■ **ABOUT THIS TASK**: Please restate, word for word, the lines below that begin at the one with "Click the 5% abandon rate value" and end at the one with "Given: Click 'third". Leave out all other lines.

=== Section Start ===

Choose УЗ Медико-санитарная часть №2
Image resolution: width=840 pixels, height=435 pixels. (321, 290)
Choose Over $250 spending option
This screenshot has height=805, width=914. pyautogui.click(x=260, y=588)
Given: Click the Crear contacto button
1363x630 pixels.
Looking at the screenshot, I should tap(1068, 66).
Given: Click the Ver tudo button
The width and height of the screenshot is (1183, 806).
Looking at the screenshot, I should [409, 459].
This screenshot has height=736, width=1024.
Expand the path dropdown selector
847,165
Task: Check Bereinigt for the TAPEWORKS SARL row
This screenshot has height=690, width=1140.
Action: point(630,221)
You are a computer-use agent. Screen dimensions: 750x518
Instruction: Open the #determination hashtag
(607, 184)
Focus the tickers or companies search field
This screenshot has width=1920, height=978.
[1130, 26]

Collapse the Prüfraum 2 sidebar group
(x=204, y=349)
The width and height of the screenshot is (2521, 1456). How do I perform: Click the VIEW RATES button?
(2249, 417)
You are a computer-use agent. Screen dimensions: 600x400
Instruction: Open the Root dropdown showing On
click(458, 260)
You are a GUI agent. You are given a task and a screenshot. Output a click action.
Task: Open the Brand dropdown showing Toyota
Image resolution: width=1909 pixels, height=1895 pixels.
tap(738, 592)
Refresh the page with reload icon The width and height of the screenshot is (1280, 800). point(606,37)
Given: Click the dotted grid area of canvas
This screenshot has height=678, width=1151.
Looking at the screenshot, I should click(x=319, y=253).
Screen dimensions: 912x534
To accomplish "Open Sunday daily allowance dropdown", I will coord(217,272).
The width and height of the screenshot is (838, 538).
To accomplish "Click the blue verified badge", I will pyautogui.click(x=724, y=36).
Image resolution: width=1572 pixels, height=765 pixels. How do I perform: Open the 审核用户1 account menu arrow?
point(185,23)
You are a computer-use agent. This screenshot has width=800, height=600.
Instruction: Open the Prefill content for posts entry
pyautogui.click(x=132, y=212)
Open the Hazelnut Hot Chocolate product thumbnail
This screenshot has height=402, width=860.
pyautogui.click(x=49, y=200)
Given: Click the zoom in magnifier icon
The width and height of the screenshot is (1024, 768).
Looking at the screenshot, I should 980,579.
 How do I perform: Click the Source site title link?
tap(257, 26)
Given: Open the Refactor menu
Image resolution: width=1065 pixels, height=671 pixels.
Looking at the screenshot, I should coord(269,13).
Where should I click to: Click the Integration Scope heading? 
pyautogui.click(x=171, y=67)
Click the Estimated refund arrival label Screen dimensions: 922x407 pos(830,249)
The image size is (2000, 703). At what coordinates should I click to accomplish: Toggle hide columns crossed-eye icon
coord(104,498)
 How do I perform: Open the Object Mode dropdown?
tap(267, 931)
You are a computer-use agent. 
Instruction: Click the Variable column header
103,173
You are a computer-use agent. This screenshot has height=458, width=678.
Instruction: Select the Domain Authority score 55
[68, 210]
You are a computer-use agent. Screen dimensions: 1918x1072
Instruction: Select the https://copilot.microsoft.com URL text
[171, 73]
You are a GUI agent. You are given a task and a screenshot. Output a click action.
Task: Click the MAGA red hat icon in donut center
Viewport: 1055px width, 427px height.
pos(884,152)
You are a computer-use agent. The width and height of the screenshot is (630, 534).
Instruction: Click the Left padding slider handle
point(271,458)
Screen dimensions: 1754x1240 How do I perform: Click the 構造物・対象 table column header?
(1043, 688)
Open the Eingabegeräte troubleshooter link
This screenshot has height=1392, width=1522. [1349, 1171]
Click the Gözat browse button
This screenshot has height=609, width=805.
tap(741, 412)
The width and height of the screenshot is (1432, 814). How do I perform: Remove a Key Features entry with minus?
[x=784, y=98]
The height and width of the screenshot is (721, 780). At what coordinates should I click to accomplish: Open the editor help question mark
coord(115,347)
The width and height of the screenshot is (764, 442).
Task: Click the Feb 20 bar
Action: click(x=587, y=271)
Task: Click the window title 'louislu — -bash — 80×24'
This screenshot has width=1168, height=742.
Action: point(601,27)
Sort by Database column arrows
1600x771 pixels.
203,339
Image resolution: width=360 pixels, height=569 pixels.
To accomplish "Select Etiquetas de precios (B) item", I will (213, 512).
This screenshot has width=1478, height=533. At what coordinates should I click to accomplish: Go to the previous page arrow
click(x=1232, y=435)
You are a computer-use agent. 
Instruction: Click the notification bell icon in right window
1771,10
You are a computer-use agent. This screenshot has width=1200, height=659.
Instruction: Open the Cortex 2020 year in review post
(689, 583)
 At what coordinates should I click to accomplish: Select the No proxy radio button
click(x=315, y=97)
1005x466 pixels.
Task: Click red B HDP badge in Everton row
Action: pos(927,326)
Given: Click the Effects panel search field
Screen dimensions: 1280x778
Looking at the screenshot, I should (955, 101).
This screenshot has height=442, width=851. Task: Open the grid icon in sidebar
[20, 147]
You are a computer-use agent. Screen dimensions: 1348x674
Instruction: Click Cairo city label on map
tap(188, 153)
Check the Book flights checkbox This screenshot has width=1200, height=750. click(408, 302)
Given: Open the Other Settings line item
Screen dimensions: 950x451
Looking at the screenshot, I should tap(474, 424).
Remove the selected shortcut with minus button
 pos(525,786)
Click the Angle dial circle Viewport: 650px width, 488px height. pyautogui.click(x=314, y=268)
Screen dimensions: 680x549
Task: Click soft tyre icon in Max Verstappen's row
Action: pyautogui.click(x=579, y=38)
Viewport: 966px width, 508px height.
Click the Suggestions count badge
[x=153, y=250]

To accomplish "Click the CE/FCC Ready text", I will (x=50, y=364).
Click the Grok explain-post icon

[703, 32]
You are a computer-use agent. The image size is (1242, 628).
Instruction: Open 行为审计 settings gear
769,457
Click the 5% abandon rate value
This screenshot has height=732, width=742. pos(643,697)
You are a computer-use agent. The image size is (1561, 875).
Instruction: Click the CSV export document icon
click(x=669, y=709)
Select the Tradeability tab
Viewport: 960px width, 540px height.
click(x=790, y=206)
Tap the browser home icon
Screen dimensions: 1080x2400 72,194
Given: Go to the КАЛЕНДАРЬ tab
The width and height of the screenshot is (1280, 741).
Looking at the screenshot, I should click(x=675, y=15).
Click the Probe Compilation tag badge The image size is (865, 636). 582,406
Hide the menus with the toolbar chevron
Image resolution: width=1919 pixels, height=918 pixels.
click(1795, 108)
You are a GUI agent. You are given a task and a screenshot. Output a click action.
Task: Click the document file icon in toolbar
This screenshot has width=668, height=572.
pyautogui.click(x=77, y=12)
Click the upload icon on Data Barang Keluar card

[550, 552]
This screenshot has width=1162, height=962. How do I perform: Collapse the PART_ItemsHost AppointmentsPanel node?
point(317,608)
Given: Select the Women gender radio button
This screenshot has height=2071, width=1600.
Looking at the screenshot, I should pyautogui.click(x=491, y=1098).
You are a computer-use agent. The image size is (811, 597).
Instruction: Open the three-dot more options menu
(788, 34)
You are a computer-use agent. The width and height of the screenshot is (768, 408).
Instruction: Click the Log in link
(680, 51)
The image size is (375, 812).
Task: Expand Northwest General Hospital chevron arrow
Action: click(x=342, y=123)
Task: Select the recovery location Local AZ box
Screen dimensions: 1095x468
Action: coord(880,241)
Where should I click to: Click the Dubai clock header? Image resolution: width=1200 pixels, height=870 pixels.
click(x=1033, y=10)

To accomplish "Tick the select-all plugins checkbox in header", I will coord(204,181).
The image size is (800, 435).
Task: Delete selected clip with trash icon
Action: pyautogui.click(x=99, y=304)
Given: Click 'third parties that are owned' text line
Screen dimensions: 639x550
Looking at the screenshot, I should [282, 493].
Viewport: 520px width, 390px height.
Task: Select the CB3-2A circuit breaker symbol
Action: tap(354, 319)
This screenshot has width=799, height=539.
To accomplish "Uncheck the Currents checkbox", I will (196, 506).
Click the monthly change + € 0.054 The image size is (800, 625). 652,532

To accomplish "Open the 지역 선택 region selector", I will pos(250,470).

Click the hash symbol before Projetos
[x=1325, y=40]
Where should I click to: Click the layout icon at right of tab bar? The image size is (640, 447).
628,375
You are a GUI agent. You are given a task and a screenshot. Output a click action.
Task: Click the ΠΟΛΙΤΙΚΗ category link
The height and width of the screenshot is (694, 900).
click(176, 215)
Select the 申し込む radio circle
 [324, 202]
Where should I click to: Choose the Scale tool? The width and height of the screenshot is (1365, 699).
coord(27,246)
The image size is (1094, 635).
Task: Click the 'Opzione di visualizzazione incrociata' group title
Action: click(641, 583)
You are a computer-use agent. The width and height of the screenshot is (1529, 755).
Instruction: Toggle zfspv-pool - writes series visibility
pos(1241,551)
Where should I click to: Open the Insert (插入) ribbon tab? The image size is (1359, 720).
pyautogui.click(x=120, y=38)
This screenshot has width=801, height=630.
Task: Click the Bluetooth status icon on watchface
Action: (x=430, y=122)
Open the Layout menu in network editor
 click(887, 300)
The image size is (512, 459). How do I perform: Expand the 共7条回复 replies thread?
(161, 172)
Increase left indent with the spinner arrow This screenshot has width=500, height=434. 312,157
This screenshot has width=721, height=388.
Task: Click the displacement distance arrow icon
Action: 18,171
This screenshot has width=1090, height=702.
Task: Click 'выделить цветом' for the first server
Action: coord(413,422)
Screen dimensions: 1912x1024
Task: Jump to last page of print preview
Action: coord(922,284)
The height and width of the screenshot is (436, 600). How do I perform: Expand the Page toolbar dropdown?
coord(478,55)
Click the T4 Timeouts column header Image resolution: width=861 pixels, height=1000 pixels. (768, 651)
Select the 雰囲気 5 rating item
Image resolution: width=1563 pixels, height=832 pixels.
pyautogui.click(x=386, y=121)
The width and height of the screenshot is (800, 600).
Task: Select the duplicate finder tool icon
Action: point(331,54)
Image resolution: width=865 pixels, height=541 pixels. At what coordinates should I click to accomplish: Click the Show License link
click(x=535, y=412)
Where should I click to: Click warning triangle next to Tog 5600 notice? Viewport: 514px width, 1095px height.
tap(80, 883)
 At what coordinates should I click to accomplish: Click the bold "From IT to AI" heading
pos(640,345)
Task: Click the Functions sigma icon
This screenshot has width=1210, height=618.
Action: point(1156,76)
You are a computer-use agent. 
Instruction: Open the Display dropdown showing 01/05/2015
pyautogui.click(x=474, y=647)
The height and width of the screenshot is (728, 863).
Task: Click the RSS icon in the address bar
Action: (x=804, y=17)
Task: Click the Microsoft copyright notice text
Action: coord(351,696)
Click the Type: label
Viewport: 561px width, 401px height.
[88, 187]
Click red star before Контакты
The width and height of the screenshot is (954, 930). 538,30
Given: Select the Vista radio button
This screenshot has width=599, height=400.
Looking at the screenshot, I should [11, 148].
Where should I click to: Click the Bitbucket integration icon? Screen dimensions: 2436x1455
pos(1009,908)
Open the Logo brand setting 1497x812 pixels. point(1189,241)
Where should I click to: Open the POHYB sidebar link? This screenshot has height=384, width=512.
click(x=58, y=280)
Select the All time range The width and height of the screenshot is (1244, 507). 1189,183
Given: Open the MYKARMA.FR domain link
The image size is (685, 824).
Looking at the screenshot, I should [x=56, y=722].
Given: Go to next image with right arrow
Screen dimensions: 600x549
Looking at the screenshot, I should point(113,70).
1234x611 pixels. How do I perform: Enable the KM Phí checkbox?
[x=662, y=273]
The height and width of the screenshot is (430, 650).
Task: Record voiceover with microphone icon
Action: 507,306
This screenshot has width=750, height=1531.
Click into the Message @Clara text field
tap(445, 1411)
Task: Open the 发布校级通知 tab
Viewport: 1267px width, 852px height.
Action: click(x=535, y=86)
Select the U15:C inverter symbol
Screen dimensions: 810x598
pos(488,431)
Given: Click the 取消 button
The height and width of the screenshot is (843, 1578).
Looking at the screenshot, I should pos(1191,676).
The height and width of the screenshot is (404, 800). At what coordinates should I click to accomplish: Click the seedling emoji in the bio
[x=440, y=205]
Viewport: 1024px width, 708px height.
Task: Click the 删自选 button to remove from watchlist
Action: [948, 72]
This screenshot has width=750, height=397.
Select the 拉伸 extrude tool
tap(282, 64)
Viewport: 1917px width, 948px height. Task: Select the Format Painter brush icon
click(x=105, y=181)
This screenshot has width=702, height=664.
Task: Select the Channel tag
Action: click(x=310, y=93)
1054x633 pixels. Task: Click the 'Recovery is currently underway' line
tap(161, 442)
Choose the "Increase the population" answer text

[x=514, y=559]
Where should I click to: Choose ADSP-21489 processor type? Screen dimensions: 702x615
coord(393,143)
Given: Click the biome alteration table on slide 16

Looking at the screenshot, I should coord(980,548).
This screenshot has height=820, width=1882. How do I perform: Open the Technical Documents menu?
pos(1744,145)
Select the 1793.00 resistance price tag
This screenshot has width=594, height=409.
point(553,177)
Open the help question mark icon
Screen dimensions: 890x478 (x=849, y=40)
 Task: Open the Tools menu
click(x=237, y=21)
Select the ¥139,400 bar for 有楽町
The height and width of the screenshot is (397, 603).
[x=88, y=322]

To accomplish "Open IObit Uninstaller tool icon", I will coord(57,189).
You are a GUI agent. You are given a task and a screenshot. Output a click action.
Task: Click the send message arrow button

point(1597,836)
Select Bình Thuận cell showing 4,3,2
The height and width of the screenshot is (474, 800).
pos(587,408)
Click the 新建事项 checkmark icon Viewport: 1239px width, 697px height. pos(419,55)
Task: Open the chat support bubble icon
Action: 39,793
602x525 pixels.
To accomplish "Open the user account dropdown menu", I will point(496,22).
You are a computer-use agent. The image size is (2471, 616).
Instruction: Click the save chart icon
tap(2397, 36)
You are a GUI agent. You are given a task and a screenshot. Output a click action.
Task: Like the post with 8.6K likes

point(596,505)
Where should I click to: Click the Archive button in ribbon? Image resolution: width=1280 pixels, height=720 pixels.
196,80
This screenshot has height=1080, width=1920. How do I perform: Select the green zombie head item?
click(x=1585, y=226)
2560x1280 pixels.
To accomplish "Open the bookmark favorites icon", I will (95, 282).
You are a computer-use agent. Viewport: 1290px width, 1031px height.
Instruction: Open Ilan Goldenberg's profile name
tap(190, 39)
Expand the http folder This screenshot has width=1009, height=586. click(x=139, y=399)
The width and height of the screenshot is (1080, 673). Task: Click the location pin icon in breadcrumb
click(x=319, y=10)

=== Section End ===

■ **EXPECTED ANSWER**:
Click the 5% abandon rate value
This screenshot has height=732, width=742. pos(643,697)
You are a computer-use agent. The image size is (1561, 875).
Instruction: Click the CSV export document icon
click(x=669, y=709)
Select the Tradeability tab
Viewport: 960px width, 540px height.
click(x=790, y=206)
Tap the browser home icon
Screen dimensions: 1080x2400 72,194
Given: Go to the КАЛЕНДАРЬ tab
The width and height of the screenshot is (1280, 741).
Looking at the screenshot, I should click(x=675, y=15).
Click the Probe Compilation tag badge The image size is (865, 636). 582,406
Hide the menus with the toolbar chevron
Image resolution: width=1919 pixels, height=918 pixels.
click(1795, 108)
You are a GUI agent. You are given a task and a screenshot. Output a click action.
Task: Click the document file icon in toolbar
This screenshot has width=668, height=572.
pyautogui.click(x=77, y=12)
Click the upload icon on Data Barang Keluar card

[550, 552]
This screenshot has width=1162, height=962. How do I perform: Collapse the PART_ItemsHost AppointmentsPanel node?
point(317,608)
Given: Select the Women gender radio button
This screenshot has height=2071, width=1600.
Looking at the screenshot, I should pyautogui.click(x=491, y=1098).
You are a computer-use agent. The image size is (811, 597).
Instruction: Open the three-dot more options menu
(788, 34)
You are a computer-use agent. The width and height of the screenshot is (768, 408).
Instruction: Click the Log in link
(680, 51)
The image size is (375, 812).
Task: Expand Northwest General Hospital chevron arrow
Action: click(x=342, y=123)
Task: Select the recovery location Local AZ box
Screen dimensions: 1095x468
Action: coord(880,241)
Where should I click to: Click the Dubai clock header? Image resolution: width=1200 pixels, height=870 pixels.
click(x=1033, y=10)

To accomplish "Tick the select-all plugins checkbox in header", I will coord(204,181).
The image size is (800, 435).
Task: Delete selected clip with trash icon
Action: pyautogui.click(x=99, y=304)
Given: Click 'third parties that are owned' text line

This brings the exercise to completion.